* _Exercise details_
Please output the data below exactly as given, starting at its first line and stopping after the line that contains "无码乱伦🔥 (734, 1627)".
═════ Provided information ═════
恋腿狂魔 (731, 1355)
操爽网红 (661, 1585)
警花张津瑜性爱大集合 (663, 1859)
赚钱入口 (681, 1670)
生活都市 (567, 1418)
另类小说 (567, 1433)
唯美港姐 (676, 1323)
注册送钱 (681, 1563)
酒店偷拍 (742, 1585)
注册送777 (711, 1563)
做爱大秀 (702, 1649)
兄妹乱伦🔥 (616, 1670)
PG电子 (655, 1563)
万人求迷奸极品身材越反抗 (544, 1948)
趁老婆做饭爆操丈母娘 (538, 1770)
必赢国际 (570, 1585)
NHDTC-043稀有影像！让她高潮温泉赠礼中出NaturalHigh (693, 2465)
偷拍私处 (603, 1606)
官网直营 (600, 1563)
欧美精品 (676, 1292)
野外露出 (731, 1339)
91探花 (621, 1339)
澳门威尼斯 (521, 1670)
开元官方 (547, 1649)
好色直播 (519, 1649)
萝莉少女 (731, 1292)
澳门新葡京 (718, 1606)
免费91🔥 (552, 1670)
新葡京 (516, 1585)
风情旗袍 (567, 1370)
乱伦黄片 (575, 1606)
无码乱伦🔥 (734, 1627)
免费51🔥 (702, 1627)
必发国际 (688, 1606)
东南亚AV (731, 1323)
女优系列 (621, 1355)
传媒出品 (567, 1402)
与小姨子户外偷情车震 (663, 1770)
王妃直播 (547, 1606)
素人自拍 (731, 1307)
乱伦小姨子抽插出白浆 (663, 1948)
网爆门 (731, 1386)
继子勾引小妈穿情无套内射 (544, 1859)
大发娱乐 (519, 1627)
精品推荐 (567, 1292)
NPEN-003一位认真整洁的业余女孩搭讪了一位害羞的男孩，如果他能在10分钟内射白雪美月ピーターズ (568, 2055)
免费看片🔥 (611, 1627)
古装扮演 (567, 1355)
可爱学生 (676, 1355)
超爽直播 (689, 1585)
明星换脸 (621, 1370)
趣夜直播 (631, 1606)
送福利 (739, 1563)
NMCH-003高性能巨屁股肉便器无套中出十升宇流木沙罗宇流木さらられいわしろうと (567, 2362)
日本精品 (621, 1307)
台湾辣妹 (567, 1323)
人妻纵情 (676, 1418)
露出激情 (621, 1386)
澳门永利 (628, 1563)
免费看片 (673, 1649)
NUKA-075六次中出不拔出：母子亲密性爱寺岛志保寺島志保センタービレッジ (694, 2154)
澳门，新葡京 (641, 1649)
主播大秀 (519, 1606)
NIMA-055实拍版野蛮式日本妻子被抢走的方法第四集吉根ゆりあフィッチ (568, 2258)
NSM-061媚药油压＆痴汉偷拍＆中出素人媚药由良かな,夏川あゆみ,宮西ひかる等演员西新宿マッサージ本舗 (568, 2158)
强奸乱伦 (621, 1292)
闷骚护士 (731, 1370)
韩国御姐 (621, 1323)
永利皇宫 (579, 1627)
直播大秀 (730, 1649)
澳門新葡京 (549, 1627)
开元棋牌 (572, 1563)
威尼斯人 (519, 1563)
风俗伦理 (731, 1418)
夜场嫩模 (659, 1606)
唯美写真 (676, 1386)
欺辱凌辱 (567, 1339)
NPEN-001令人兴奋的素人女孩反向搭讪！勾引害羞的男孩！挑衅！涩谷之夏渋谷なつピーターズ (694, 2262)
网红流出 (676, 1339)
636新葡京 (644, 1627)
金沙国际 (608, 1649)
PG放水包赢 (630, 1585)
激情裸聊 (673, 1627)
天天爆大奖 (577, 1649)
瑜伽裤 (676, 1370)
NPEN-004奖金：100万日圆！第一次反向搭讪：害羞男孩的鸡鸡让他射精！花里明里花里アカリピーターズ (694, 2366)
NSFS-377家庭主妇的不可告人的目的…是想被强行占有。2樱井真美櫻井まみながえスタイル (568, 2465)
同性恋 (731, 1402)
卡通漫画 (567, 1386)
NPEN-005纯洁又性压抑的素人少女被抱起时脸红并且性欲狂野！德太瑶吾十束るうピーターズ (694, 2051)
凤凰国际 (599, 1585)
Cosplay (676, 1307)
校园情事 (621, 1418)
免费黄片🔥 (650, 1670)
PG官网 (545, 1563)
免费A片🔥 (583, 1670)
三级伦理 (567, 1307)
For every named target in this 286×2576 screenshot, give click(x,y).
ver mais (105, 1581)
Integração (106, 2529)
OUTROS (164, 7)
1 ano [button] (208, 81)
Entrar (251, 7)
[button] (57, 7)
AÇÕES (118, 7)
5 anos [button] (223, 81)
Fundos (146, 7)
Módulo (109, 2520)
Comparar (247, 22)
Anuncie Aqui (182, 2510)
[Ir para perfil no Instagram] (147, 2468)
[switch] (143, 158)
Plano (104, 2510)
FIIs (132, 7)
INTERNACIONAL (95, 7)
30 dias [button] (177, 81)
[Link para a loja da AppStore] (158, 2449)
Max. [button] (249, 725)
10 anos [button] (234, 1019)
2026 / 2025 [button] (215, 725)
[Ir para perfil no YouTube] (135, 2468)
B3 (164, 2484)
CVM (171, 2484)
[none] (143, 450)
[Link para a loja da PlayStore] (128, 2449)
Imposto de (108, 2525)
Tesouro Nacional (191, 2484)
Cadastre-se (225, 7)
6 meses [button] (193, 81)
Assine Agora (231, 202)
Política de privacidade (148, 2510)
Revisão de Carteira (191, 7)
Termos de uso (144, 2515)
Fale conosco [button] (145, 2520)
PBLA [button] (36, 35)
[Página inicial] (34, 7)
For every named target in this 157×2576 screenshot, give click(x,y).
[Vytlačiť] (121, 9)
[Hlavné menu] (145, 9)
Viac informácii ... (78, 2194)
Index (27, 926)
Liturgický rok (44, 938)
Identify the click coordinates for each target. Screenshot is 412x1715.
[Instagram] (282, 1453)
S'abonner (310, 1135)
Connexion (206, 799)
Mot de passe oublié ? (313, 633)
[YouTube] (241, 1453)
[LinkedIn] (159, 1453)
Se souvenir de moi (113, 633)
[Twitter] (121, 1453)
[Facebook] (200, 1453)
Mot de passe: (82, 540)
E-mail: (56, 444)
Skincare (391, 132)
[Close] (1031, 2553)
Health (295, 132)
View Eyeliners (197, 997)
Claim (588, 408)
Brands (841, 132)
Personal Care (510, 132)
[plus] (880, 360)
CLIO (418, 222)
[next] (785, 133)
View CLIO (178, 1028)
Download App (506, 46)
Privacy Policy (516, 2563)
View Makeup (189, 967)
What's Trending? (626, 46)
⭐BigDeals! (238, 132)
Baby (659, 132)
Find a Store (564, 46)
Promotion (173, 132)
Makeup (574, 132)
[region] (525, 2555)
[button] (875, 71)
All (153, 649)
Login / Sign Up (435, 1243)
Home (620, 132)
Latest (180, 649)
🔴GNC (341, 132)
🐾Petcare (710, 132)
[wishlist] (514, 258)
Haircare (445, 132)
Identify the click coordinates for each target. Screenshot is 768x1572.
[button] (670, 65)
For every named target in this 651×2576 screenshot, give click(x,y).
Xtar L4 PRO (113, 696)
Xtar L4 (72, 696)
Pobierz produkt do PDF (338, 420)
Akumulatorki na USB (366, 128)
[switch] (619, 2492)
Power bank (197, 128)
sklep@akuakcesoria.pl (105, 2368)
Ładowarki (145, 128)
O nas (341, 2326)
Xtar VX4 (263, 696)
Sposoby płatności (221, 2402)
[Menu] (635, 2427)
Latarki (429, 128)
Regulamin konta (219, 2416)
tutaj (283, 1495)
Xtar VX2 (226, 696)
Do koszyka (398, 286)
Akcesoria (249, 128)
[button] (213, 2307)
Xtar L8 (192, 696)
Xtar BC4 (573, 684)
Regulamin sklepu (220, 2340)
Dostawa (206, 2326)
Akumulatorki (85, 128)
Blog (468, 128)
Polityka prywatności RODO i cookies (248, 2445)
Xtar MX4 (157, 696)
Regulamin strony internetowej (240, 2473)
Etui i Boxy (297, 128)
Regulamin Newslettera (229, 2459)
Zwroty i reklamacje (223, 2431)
═════
* _Answer for the task_
恋腿狂魔 (731, 1355)
操爽网红 (661, 1585)
警花张津瑜性爱大集合 (663, 1859)
赚钱入口 (681, 1670)
生活都市 (567, 1418)
另类小说 (567, 1433)
唯美港姐 (676, 1323)
注册送钱 (681, 1563)
酒店偷拍 (742, 1585)
注册送777 (711, 1563)
做爱大秀 (702, 1649)
兄妹乱伦🔥 (616, 1670)
PG电子 (655, 1563)
万人求迷奸极品身材越反抗 (544, 1948)
趁老婆做饭爆操丈母娘 (538, 1770)
必赢国际 (570, 1585)
NHDTC-043稀有影像！让她高潮温泉赠礼中出NaturalHigh (693, 2465)
偷拍私处 (603, 1606)
官网直营 (600, 1563)
欧美精品 (676, 1292)
野外露出 (731, 1339)
91探花 (621, 1339)
澳门威尼斯 (521, 1670)
开元官方 (547, 1649)
好色直播 (519, 1649)
萝莉少女 (731, 1292)
澳门新葡京 (718, 1606)
免费91🔥 (552, 1670)
新葡京 (516, 1585)
风情旗袍 (567, 1370)
乱伦黄片 (575, 1606)
无码乱伦🔥 (734, 1627)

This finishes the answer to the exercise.